Erdoğan, Türkiye’nin en güçlü sermaye gruplarının temsilcilerinin karşısında yaptığı konuşmasında, Avrupa Birliği’nin Türkiye’ye karşı haince davrandığını vurguladı, “Başımızın çaresine bakarız” dedi. Suriye konusunda, “Masada olmayınca kendinizi mönüde bulacağınızı biliniz” uyarısından sonra, “Rakka meselesine” ilişkin, ABD’ye “Mademki tek başınıza yapacaksınız... bize düşen hayırlı olsun demektir” ifadeleriyle, masaya oturmayacağını vurgulamış oldu.. Ve ekledi “Kimseyle konuşmayız, danışmayız ona göre adım atarız”. Erdoğan’a göre, “terör örgütlerinin güçlendiği bir fotoğrafla karşı karşıyayız. Artık 20 yıl öncesinin Türkiye’si yok.”

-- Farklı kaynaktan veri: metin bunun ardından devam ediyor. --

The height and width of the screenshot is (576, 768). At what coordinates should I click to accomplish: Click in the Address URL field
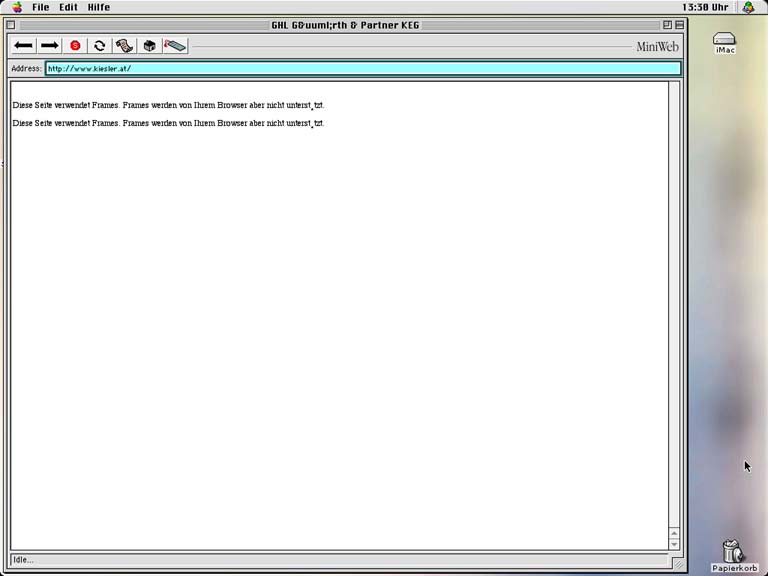point(362,69)
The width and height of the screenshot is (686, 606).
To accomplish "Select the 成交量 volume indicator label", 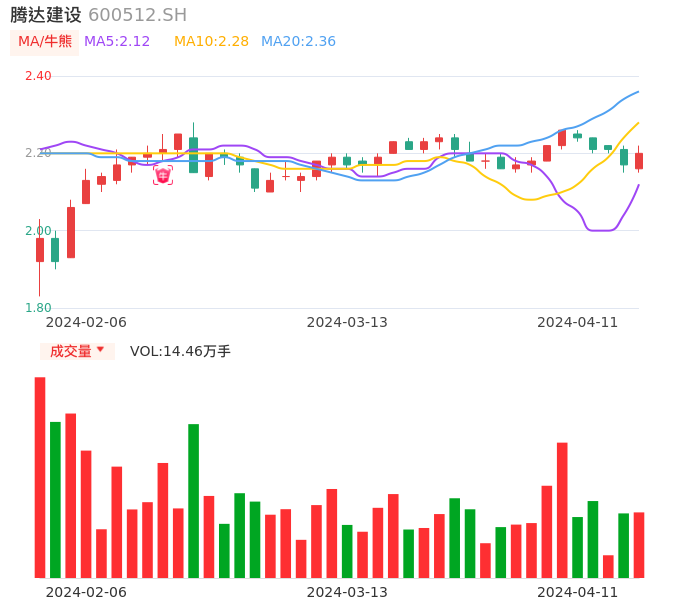I will click(71, 351).
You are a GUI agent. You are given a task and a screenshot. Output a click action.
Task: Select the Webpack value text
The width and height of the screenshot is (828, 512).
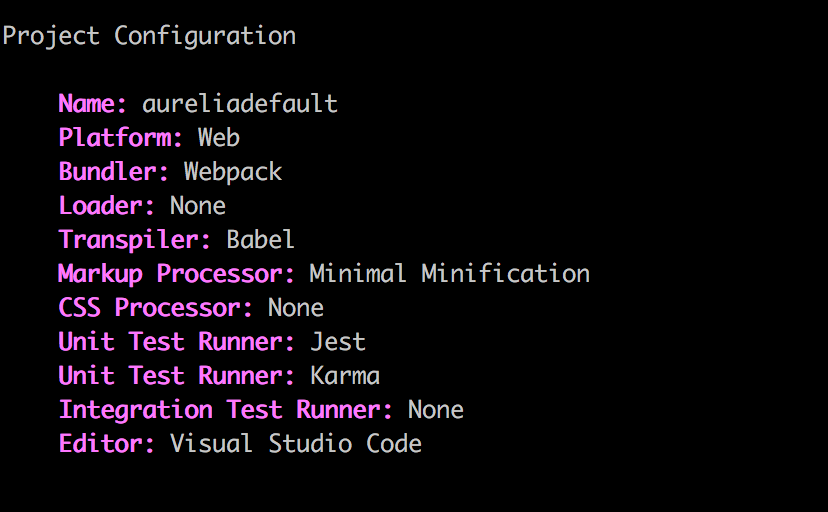click(x=233, y=172)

İç politikaya gelince, Erdoğan “Türkiye’de hiçbir şey eskisi gibi yürümeyecek” dedikten sonra ekledi: “Demokraside ve ekonomide, yeni atılım döneminin hazırlıklarını yapıyoruz”.

Erdoğan Türkiye’nin 2008 krizinden etkilenmediğini savundu, “Türkiye’nin 2013’ten itibaren başlayan bir seri saldırı karşısında çok ciddi mücadele yürütmek zorunda kaldı” dedi.

TÜSİAD üyelerinin, OHAL’in uzatılmasına ilişkin endişelerine cevap olarak, “OHAL konusundaki endişelerinizi anlamakta zorlanıyorum. OHAL işadamlarının neyini engelledi? Ülkemizin yıkılmasına, milletimizin yok edilmesine yönelik bir operasyon yapılıyor, 249 şehidimiz var, biz hâlâ OHAL’i kaldıralım diyoruz. Her şey huzura kavuşmadan OHAL’i kaldıramayız” dedi.

Özetlersek: Avrupa Birliği Türkiye’ye karşı haince davranıyor. Başımızın çaresine bakacağız. ABD’ye “size kolay gelsin”... Bu durum “masada-mönüde” ikilemi açısından, masaya oturamadığımızı gösteriyor. Peki o zaman neredeyiz?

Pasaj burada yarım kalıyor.